■ WORK INSTRUCTIONS: Continue the cognitive load chapter below, starting right after the quoted passage from Kirschner, Sweller and Clark.

■ EXCERPT PROVIDED:
--*--

Cognitive Load

After reading this chapter, you will be able to...

  • Define cognitive load and explain how consideration of it can be used to shape instruction.
  • Explain what faded examples are and construct faded examples for use in programming workshops.
  • Explain what Parsons Problems are and construct Parsons Problems for use in programming workshops.
  • Explain how multimedia should and shouldn’t be used in teaching and why.
  • Describe ways instructors differ from students and what effect those differences have on instruction.

In [Kirs2006], Kirschner, Sweller and Clark wrote:

Although unguided or minimally guided instructional approaches are very popular and intuitively appealing…these approaches ignore both the structures that constitute human cognitive architecture and evidence from empirical studies over the past half-century that consistently indicate that minimally guided instruction is less effective and less efficient than instructional approaches that place a strong emphasis on guidance of the student learning process. The advantage of guidance begins to recede only when learners have sufficiently high prior knowledge to provide “internal” guidance.

--*--

■ ENTRIES SHOWN:
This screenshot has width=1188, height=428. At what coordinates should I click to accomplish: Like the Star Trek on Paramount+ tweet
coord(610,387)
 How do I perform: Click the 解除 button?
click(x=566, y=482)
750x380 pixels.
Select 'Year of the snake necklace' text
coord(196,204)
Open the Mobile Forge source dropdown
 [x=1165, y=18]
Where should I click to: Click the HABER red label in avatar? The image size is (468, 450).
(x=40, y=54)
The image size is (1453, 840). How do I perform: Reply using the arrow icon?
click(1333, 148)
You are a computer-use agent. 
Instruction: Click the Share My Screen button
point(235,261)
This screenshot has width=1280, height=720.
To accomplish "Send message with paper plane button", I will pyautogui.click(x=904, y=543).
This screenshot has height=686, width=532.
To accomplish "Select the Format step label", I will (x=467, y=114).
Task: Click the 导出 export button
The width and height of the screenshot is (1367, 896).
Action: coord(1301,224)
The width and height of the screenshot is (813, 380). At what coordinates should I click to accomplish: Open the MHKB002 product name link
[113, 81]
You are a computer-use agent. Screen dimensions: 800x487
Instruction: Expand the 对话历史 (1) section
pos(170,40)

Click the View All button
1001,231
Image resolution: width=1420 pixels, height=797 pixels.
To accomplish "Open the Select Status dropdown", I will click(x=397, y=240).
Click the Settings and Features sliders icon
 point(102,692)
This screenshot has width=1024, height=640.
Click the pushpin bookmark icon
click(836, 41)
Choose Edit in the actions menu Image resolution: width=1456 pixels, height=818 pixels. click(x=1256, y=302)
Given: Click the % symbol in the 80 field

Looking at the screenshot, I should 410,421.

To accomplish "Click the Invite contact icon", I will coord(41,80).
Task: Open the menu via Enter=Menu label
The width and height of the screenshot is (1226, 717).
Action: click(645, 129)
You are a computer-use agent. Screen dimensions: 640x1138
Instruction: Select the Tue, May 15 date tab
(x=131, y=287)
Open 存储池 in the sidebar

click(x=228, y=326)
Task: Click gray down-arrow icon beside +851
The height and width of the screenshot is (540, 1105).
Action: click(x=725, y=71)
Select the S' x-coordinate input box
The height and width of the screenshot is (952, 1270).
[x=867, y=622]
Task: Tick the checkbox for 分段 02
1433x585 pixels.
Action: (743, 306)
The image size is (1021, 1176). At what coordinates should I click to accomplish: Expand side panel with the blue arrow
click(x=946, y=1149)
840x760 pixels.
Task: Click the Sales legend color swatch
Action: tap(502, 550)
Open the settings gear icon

--*--

■ RESULT FOR THIS TASK:
Their paper set off a minor academic storm, because beneath the jargon the authors were claiming that allowing learners to ask their own questions, set their own goals, and find their own path through a subject, as they would when solving problems in real life, isn’t effective. This approach—called inquiry-based learning—is intuitively appealing, but the authors argued that it overloads learners by requiring them to master a domain’s factual content and its problem-solving strategies at the same time.

More specifically, cognitive load theory posited that people have to deal with three things when they’re learning:

Intrinsic load
is what people have to keep in mind in order to absorb new material. In a programming class, this might be understanding what a variable is, or understanding how assignment in a programming language is different from creating a reference to a cell in a spreadsheet. Intrinsic load can’t be reduced except by reducing the amount of content being taught.
Germane load
is the (desirable) mental effort required to link new information to old, which is one of the things that distinguishes learning from memorization. An example might be remembering that a loop variable is assigned a new value each time the loop executes.
Extraneous load
is everything else in the instructional material that distracts from learning, such as matching the highlight colors in the instructor’s examples to the different color scheme used by the learner’s own editor.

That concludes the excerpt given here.